Let me start by congratulating Google for providing us all with a remarkable browser of the Sky...all the functionality of Google Earth (or most of it), with add-ons like various layers of interest with links to additional information. There is a tremendous amount of sky browsing which can be done, to learn about nebulae and galaxies, stars with high proper-motion, variable and multiple stars, and more.
The purpose of this thread, and this compendium, is NOT to collect data problems for the sake of collecting them, or to try to create a comprehensive collection of every single data problem in the GSky dataset, if that were even possible. I'm really not even interested in the data problems, I'd much rather be spending my time learning about the wonders of our universe with the cutting-edge research which is currently in progress.

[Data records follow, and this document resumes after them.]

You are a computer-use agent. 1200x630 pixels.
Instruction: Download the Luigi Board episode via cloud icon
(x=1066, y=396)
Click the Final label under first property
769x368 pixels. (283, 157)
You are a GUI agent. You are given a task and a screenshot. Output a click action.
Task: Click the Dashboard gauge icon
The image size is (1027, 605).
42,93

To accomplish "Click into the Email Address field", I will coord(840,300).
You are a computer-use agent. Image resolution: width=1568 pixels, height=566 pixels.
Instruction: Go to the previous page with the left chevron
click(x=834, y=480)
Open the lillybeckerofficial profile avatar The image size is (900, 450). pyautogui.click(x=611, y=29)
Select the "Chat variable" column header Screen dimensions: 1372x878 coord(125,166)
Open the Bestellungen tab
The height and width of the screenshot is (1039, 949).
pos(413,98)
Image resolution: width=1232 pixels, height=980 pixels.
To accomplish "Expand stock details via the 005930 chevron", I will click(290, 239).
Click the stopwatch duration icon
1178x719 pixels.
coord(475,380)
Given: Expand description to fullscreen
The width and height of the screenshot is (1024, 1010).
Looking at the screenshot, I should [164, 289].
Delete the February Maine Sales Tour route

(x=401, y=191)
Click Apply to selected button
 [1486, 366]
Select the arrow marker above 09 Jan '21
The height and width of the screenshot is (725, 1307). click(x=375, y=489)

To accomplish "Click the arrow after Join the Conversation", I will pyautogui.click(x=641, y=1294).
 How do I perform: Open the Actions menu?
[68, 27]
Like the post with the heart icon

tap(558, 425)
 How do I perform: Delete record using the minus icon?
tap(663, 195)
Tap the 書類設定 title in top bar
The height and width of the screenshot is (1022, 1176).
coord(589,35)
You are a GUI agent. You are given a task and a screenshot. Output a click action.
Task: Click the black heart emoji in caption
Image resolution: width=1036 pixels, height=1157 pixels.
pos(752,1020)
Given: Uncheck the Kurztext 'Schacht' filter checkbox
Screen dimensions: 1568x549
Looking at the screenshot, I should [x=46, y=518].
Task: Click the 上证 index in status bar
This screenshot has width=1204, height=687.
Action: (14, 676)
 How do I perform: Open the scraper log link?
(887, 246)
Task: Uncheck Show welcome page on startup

The only point of this collection is to provide an educational resource to newer users, to demonstrate that the imagery we're looking at in GSky is, in most cases, rather poor, particularly in comparison with professional-quality imagery which is available through other sources on the Web. With a few rare exceptions, GSky has but a single (visible) image of each portion of the sky, with no pedigree to even show when, where, or how the image was taken. The color balance in most of the sky (the DSS area) is badly reproduced. And then there are a variety of image problems from a number of different causes, as you'll see below. These data problems are not at all uncommon, if you spend some time to browse around the GSky imagery.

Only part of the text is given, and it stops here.